#### Trecho fornecido
---

O estudo aponta ainda que mudança do clima associada à ação humana amplificou o efeito do El Niño para que chuvas extraordinariamente intensas acontecessem. Porém, destacaram os cientistas, elas poderiam não ter causado tanta devastação em Porto Alegre, caso os sistemas de proteção da cidade estivessem funcionando.

— A intensidade catastrófica das chuvas está associada às mudanças climáticas e ao El Niño, mas a magnitude e a persistência de seus efeitos foram agravadas pela falta de preparo para eventos climáticos, de qualquer grau. Essas chuvas causariam um desastre, mas ele poderia não ter sido tão grande, se houvesse um mínimo de preparo — afirma a professora de Oceanografia da Universidade Federal de Santa Catarina Regina Rodrigues, uma das autoras do estudo e especialista nos impactos do El Niño no Sul do Brasil.

O estudo também salienta que a destruição da vegetação nativa e a ocupação das margens dos rios contribuiu para amplificar o potencial destrutivo das chuvas do fim de abril e início de maio.

---

#### Dados fornecidos
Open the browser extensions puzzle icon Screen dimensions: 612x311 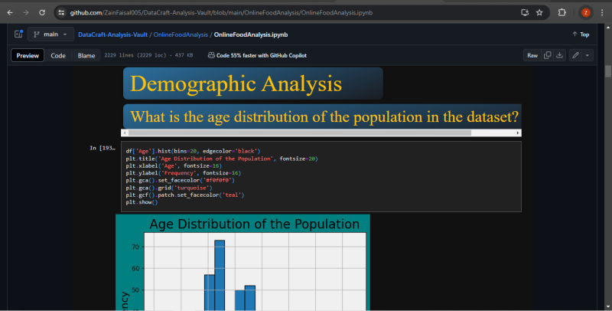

---

#### Problemas a resolver
1. Segundo o trecho sobre as chuvas em Porto Alegre, em que universidade Regina Rodrigues leciona Oceanografia?
2. Por favor, redigite o trecho sobre as chuvas em Porto Alegre a partir de "O estudo aponta" e prossiga até "Sul do Brasil.".

#### As respostas
1. Na Universidade Federal de Santa Catarina.

2.
O estudo aponta ainda que mudança do clima associada à ação humana amplificou o efeito do El Niño para que chuvas extraordinariamente intensas acontecessem. Porém, destacaram os cientistas, elas poderiam não ter causado tanta devastação em Porto Alegre, caso os sistemas de proteção da cidade estivessem funcionando.

— A intensidade catastrófica das chuvas está associada às mudanças climáticas e ao El Niño, mas a magnitude e a persistência de seus efeitos foram agravadas pela falta de preparo para eventos climáticos, de qualquer grau. Essas chuvas causariam um desastre, mas ele poderia não ter sido tão grande, se houvesse um mínimo de preparo — afirma a professora de Oceanografia da Universidade Federal de Santa Catarina Regina Rodrigues, uma das autoras do estudo e especialista nos impactos do El Niño no Sul do Brasil.